EXERCISE AIM
Could you copy every line of the data that contains "will"?
○ ○ ○
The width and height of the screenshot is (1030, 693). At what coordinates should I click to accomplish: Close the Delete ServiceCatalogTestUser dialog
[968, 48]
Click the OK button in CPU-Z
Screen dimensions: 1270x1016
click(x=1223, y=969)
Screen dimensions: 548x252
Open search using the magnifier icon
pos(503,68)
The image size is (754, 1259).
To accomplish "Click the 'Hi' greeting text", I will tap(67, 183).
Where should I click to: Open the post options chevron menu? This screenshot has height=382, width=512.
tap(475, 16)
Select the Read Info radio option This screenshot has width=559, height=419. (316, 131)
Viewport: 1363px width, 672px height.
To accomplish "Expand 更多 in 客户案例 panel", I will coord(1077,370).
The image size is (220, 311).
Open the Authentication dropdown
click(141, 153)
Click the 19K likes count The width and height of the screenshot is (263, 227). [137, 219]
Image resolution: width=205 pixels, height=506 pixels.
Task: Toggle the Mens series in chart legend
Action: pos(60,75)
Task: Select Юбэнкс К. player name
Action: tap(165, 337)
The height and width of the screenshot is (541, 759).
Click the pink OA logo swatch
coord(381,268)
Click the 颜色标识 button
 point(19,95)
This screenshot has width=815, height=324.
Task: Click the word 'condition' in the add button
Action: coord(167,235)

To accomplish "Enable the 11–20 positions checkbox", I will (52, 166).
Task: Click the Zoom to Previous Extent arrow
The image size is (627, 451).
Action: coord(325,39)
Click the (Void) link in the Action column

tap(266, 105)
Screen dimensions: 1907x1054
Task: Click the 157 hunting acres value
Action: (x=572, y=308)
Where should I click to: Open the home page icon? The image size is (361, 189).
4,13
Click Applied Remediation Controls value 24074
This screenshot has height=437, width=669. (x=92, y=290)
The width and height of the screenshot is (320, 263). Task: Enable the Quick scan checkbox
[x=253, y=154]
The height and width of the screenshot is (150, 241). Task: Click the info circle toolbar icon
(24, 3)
○ ○ ○
YOUR SOLUTION
To accomplish "Click the 'Hi' greeting text", I will tap(67, 183).
To accomplish "Expand 更多 in 客户案例 panel", I will coord(1077,370).
To accomplish "Enable the 11–20 positions checkbox", I will (52, 166).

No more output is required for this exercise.